Apprendere -diventa una pratica, inserita in un contesto significativo di attività e dipende strettamente dal partecipare direttamente a tali attività. In questa prospettiva, la relazione rappresenta il contesto vivo e vitale dell’apprendimento, la rete in cui la conoscenza di una data comunità è distribuita e in cui si intersecano il piano sociale a quello individuale; - significa accedere alla vita di tale contesto, sia diventando membro della comunità di pratiche socialmente e culturalmente definite, sia impadronendosi della sua specifica contestualità e della sua struttura relazionale.

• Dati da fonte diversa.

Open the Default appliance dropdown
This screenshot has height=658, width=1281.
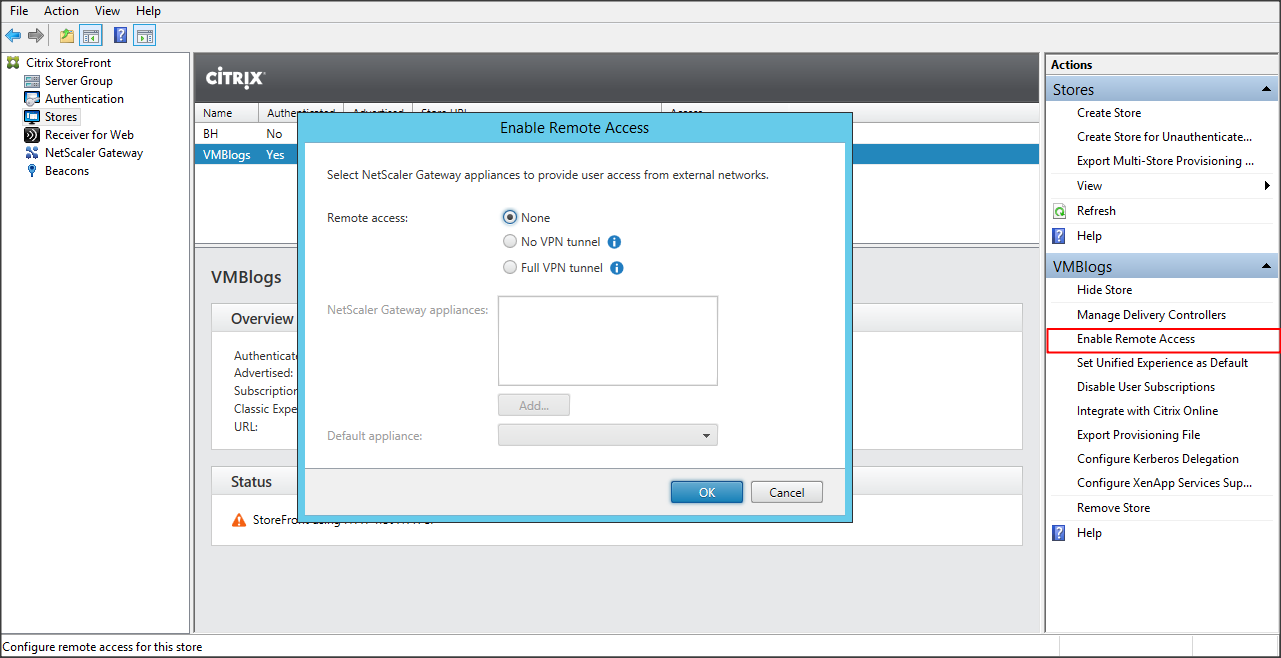[607, 436]
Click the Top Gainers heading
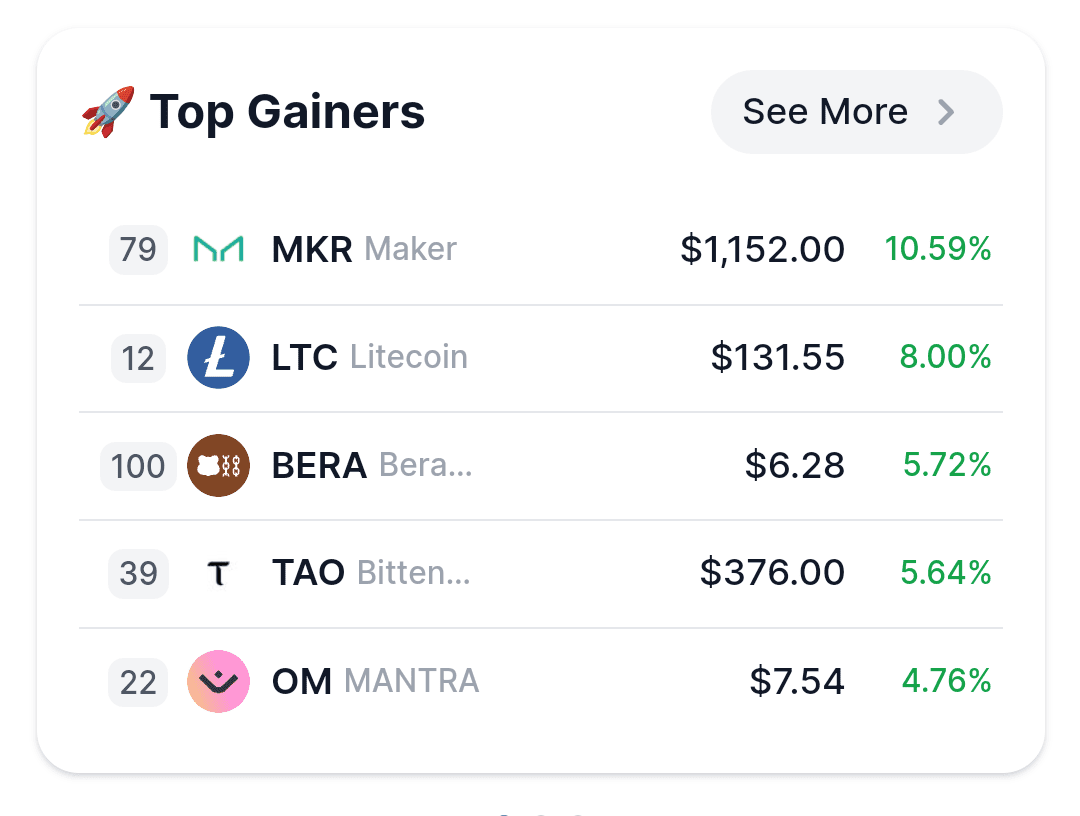 click(x=287, y=111)
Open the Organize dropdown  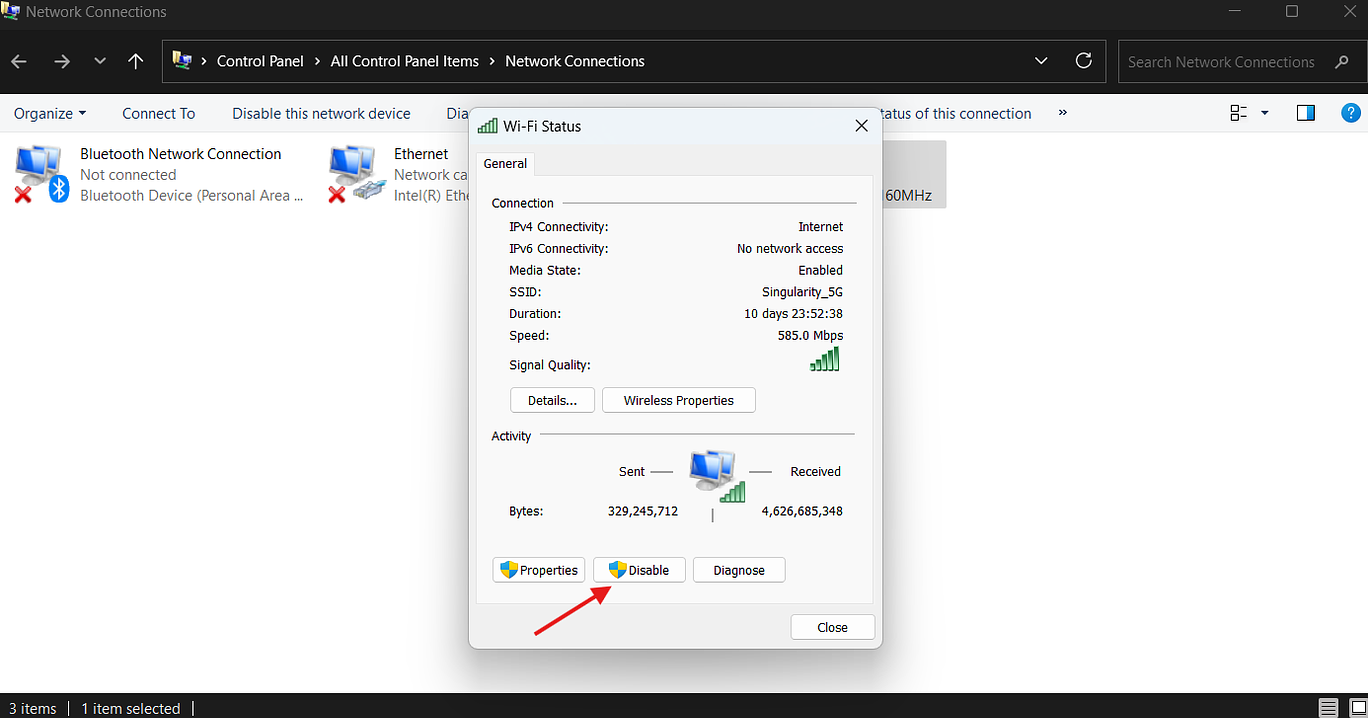pyautogui.click(x=49, y=113)
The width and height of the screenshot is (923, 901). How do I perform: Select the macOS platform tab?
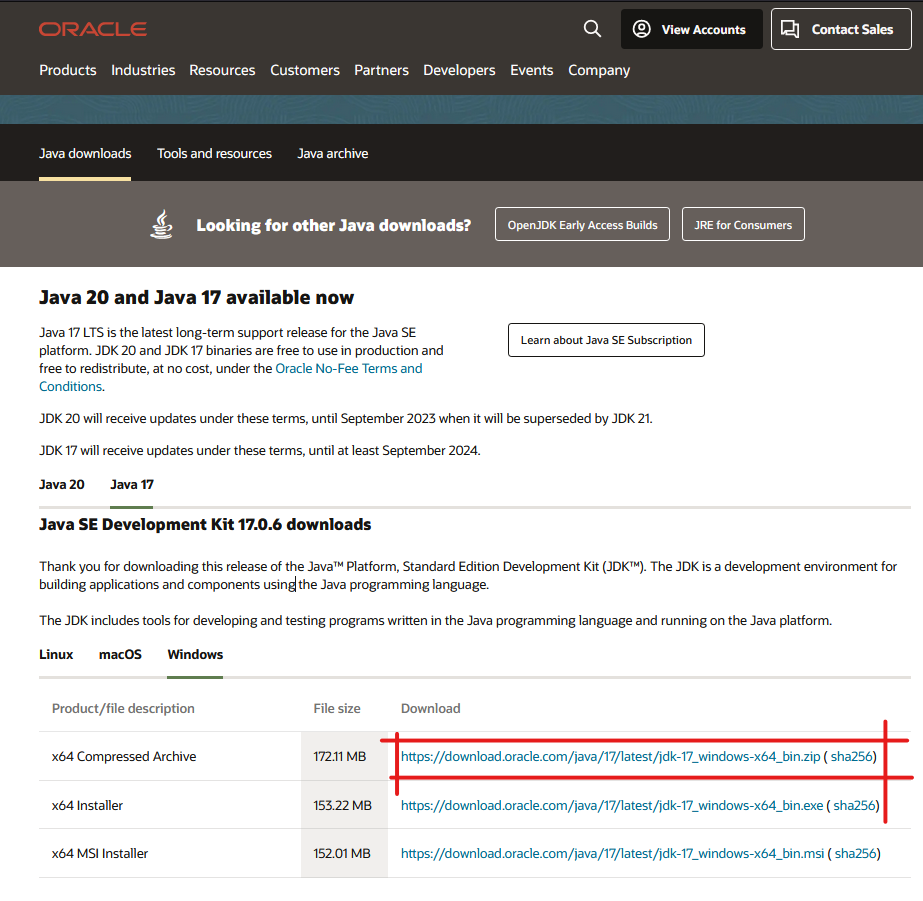(120, 654)
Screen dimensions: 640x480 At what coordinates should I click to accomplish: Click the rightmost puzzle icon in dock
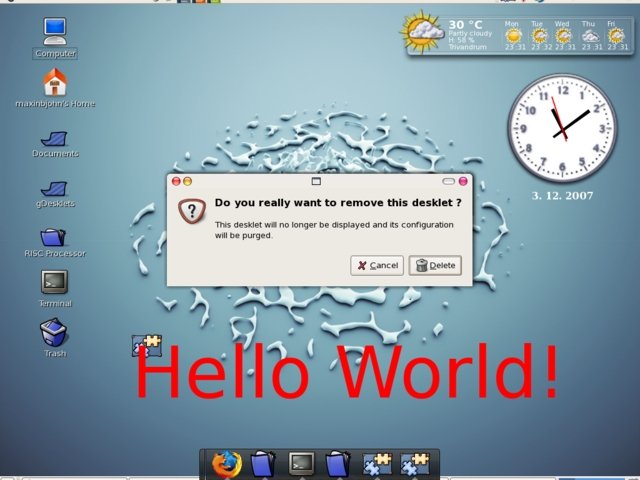(414, 464)
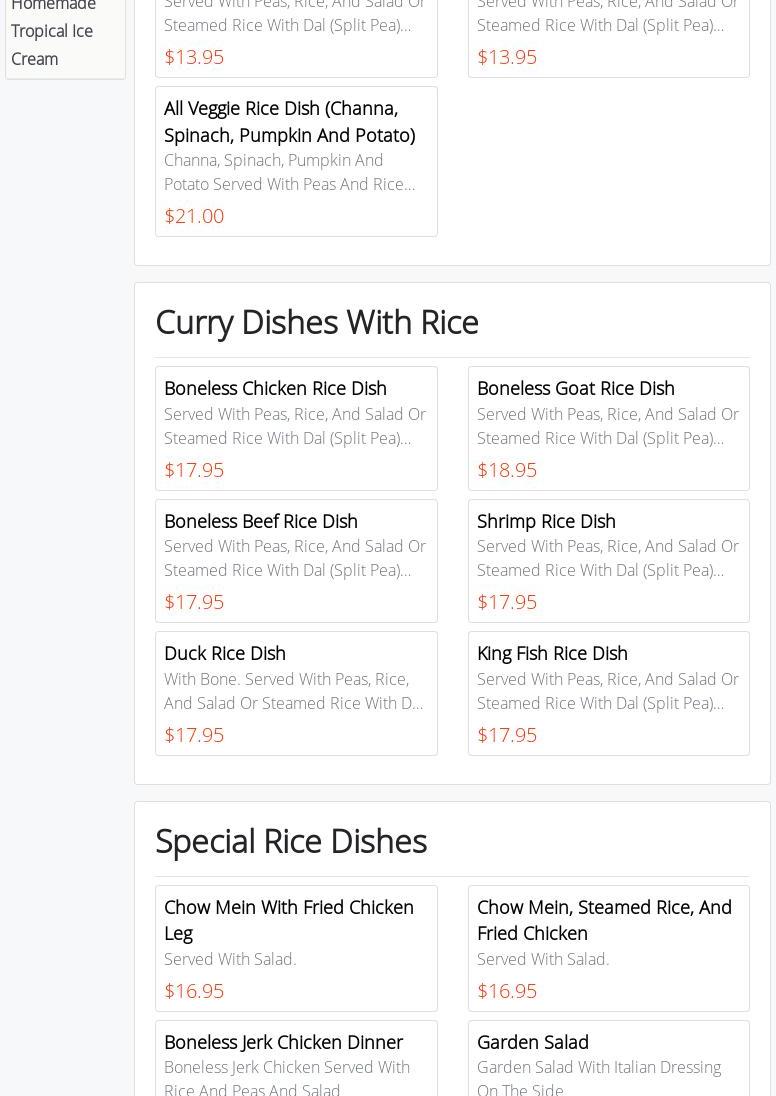Select Chow Mein With Fried Chicken Leg
Image resolution: width=776 pixels, height=1096 pixels.
coord(288,919)
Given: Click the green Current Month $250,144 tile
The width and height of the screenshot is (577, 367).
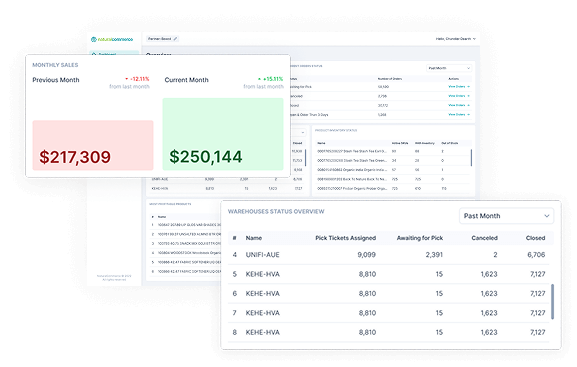Looking at the screenshot, I should tap(223, 134).
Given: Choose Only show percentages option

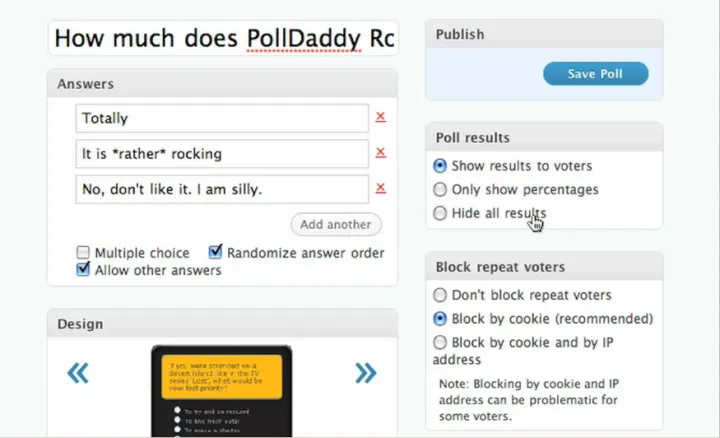Looking at the screenshot, I should coord(440,189).
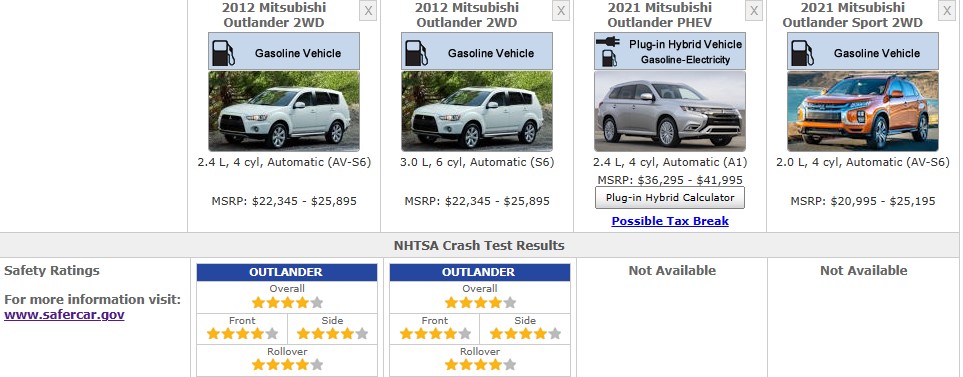Remove 2021 Outlander PHEV with X

[x=754, y=10]
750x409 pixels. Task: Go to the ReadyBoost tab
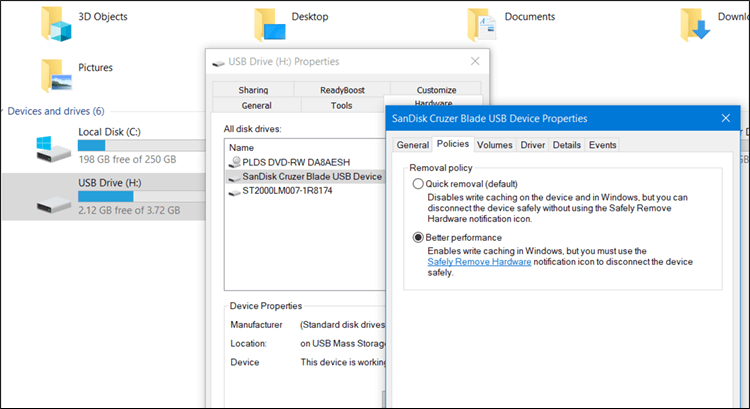coord(342,90)
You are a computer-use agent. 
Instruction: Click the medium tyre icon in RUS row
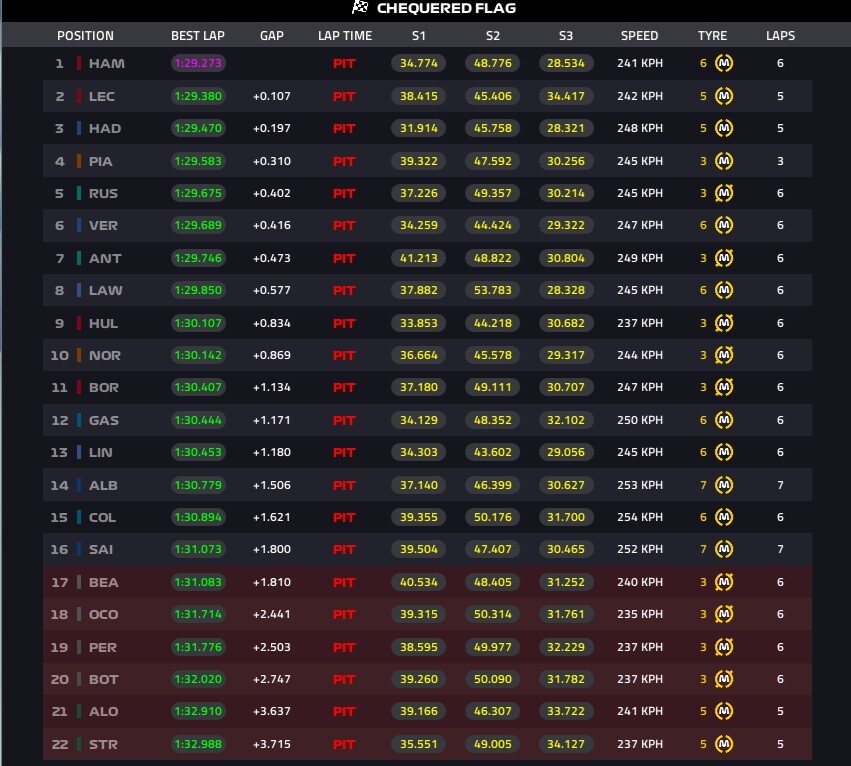click(x=723, y=193)
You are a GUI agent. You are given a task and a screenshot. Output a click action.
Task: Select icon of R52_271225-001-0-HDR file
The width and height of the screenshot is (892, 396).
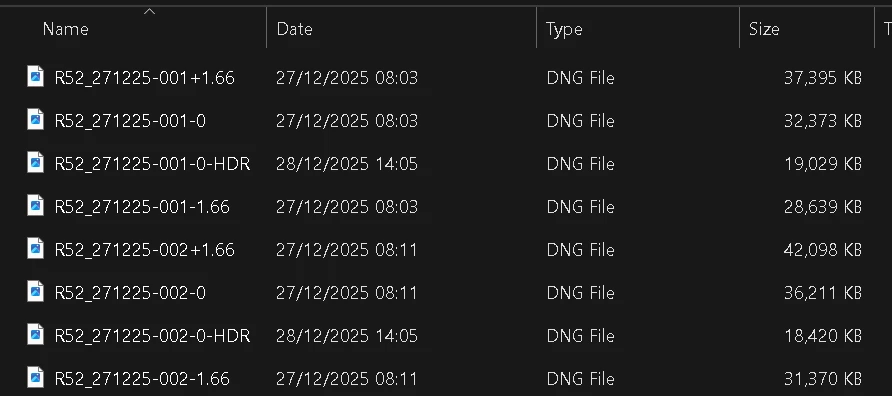(x=35, y=163)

Questa ulteriore acquisizione rappresenta l’aspetto “metacognitivo” e “meta-relazionale” dell’apprendere, cioè la comprensione dei presupposti impliciti e specifici ad una determinata situazione di apprendimento, ma anche la capacità di “riflettere su”, “passare attraverso”, “mettere in connessione” situazioni diverse. In questo senso, “apprendere il contesto” significa non solo “apprendere in contesti relazionali”, ma soprattutto “apprendere contesti relazionali”, componente che definisce il significato più proprio dell’apprendimento: “apprendere ad apprendere”.
La scuola del passato privilegiava un apprendimento meccanico, che dava luogo a prestazioni di tipo mnemonico. L'apprendimento significativo, invece, consente allo studente di relazionare gli elementi di conoscenza provenienti dall'esterno con quelli già preesistenti nella sua struttura cognitiva e di acquisire conoscenze frutto di comprensione vera. In tale prospettiva si colloca la teoria di AUSUBEL che ha operato una distinzione tra il continuum apprendimento meccanico - apprendimento significativo e il continuum apprendimento ricettivo - apprendimento per scoperta, introducendo il concetto di assimilatore che indica il collegamento dei nuovi dati specifici in fase di elaborazione, al di sopra della barriera percettiva dell'individuo, con le conoscenze generali integrate nella struttura cognitiva. Durante la fase di apprendimento significativo, oltre alla trasformazione della struttura logica cognitiva, si ha anche la trasformazione delle nuove conoscenze assimilate.
La terza fase della storia delle teorie dell’apprendimento è relativa alle teorie della cognizione elaborate nel quadro degli studi delle scienze cognitive sull’intelligenza artificiale che si fondano su due modelli teorici: il cognitivismo e il connessionismo.
Il cognitivismo postula che la cognizione è frutto dell’elaborazione dell’informazione, ovvero della manipolazione di simboli a partire da regole, mentre per il connessionismo la cognizione è data dall’emergenza di stati globali in una rete di componenti semplici.
L’approccio connessionista implica un abbandono dell’assioma cognitivista secondo il quale la spiegazione dei fenomeni cognitivi richiede un livello simbolico autonomo. Infatti, nel modello connessionista, che viene definito da alcuni studiosi paradigma sub –simbolico, il significato non è localizzato all’interno dei simboli in quanto esso è una funzione dello stato globale del sistema e rimane legato all’attività complessiva
La conoscenza viene costruita all’interno del soggetto conoscente mediante la relazione con il suo ambiente o, se si vuole, in termini piagetiani, come reazione costruttiva e ricostruttiva delle strutture cognitive di fronte alle “perturbazioni” prodotte dalla relazione con l’ambiente.